Aberdeen Christian boys basketball coach Matt Rohrbach, center, talks to some of his players during practice Tuesday at the Aberdeen Civic Arena. Photo by John Davis taken 12/6/2022

The head coach may be new, but the entire starting lineup and the expectations remain the same for the Aberdeen Christian boys’ basketball team this season.

Former Christian standout player Matt Rohrbach takes over the helm in his first-year as a head coach and inherits a squad that has veteran proven performers at every position.

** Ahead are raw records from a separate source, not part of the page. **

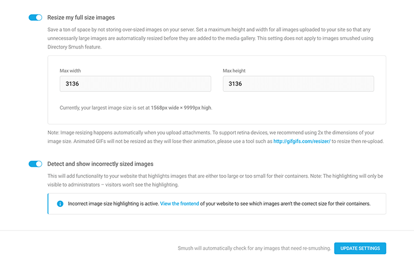
Task: Disable the Detect incorrectly sized images switch
Action: pyautogui.click(x=35, y=164)
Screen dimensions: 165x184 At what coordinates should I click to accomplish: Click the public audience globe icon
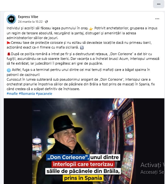click(x=46, y=22)
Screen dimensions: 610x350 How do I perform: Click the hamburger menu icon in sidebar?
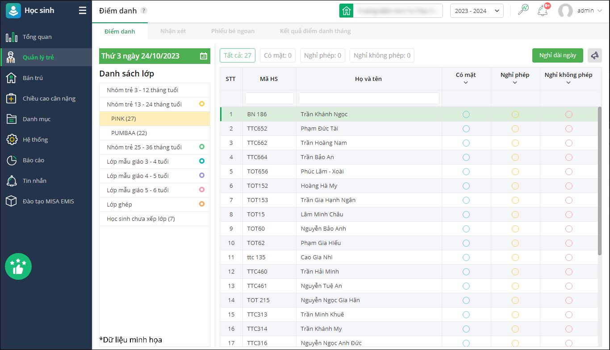pos(83,11)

“How many first-year coaches get a chance to command a group like this?” Rohrbach said. “They’re hard working. They bust their butt in practice, out of practice, just getting shots in. Definitely feel blessed to have this be my first opportunity.”

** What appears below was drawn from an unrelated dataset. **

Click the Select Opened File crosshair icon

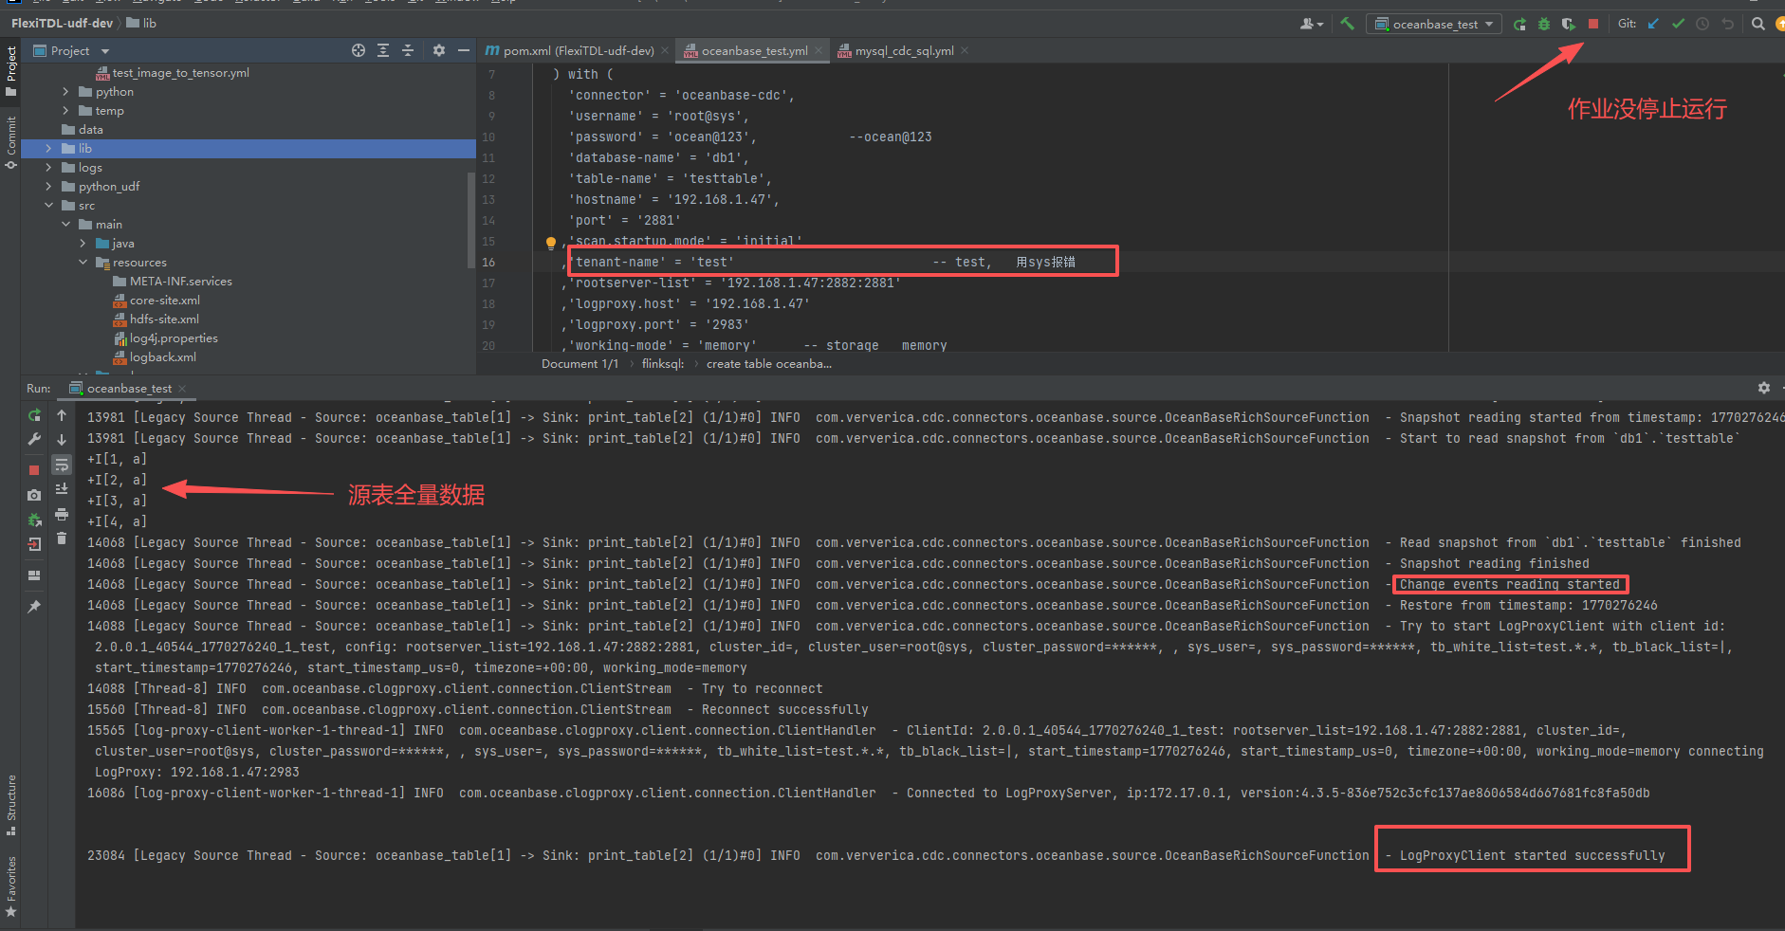359,50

Rohrbach, the program’s all-time leading scorer, said it has felt a bit unique being the one in charge of practices so far this season.

“That first day when we were talking in the huddle, it felt pretty surreal,” Rohrbach said, “just never being on this side of it.”

The Knights, who have qualified for the past three state tournaments, feature a potent lineup with familiar names. Returning starters – all seniors – include Andrew Brennan, Malek Wieker, Jackson Isakson, Ethan Russell and Kaden Clark. Wieker was a first-team all-state selection and Russell a second-team pick last season.

Additional help comes in the form of senior Abe Holscher, along with Joey Johnson, Konnar Furman and Ellis Russell.

“We truly believe that we have nine players that could play varsity for most of the teams,” Rohrbach said. “We don’t know who’s night it is going to be. It might depend on matchups or who’s got the hot hand. We can play every type of game. We can play that quickness game. We can pound it inside, so that’s what really exciting. We don’t have to play one style.”

Rohrbach, who has worked with the majority of these players for the past six years during the summer months, said there is a good chemistry on the squad in addition to physical attributes.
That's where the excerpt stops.